When we repeal the 16th we will go back to the original tax provisions in Section I of the Constitution. The key thing to understand is that taxes must be uniform, not uniform within certain categories, but uniform in spending and with the FairTax it must be uniform in RETAIL, END-USER, CONSUMER spending across the board.
If Congress tries to pass a law that says it can tax retail sales of apples different from retail sales of oranges, it will violate the uniformity clause and be unconstitutional on its face.
There is a lot of history on taxation before 1913. All of that history was well worked out with respect to indirect taxes, excises, duties and imports. All of that history and case law comes back to center stage when the 16th is gone.
When you study it you will see clearly that your concerns are overblown. Taking away the 16th gives power back to the people and starts the process of decentralizing the federal government which is badly needed.
ANY form of income tax is fatally flawed...The Fairtax specifically taxes the gross income from sales and services...
Looie as usual you are just plain LOONIE and haven’t the faintest idea as to what you are talking about!
It does no such thing! no form of “income” would be taxed under the fairtax. Only PERSONAL consumption is.
The FairTax Rebate is also uniform and allows for the FairTax rate to be applied uniformly above a certain amount of spending, hence constitutional.That's not at all true.
Go to their own rebate chart and you'll see that a family of four, husband and wife with 2 kids will receive MORE than a family of four with a single mom and 3 kids.
The Fairtax is a fraud beginning with the way the rate is being sold.
No, That's why I use cash for everything.
You are on to the real problem though. The tax system is not about operating funds for the government it is about control and intelligence gathering. Just to prove that you have paid enough tax you are compelled to provide to the government how much you make, where you made it, how much profit you made if you sell something. They have to know where you live, where you work, and how you get from one to the other. They know how many kids you have and where they go to school, Where you go to church and whether or not that church is an "approved" nonprofit. they even know which bank you keep your accounts in.
They knew about this when they passed the 16th amendment. (I think Bryant wanted the dictatorial power that would result) In the words of Virginia House Speaker Richard E. Byrd, who in 1910 predicted what the income tax would do.

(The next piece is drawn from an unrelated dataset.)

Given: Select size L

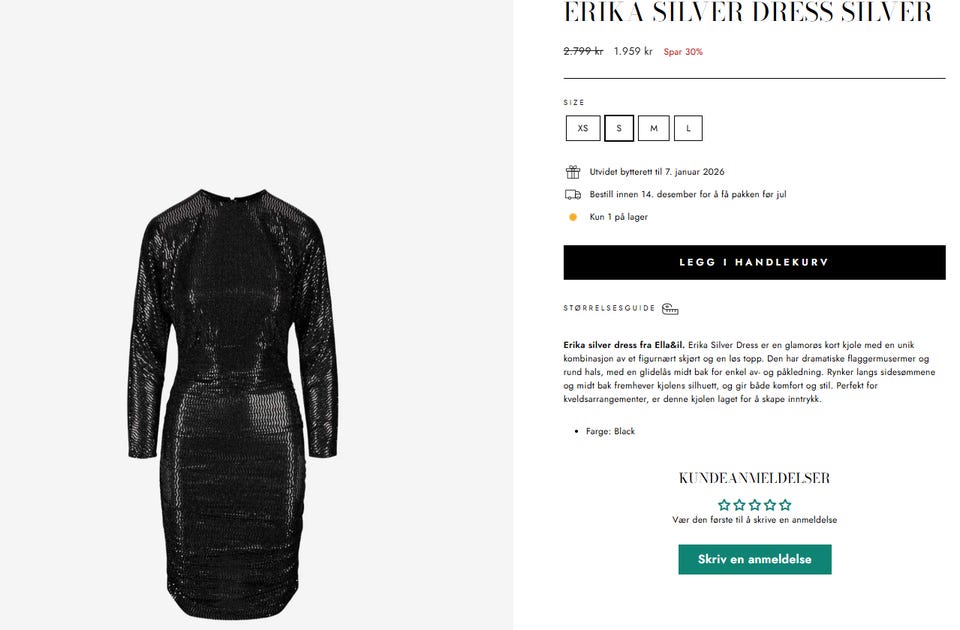Looking at the screenshot, I should 688,128.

"A hand from Washington will be stretched out and placed upon every man's business; the eye of the Federal inspector will be in every man's counting house . . . The law will of necessity have inquisitorial features, it will provide penalties, it will create complicated machinery. Under it men will be hailed into courts distant from their homes. Heavy fines imposed by distant and unfamiliar tribunals will constantly menace the tax payer. An army of Federal inspectors, spies and detectives will descend upon the state . . . Who of us who have had knowledge of the doings of the Federal officials in the Internal Revenue service can be blind to what will follow?"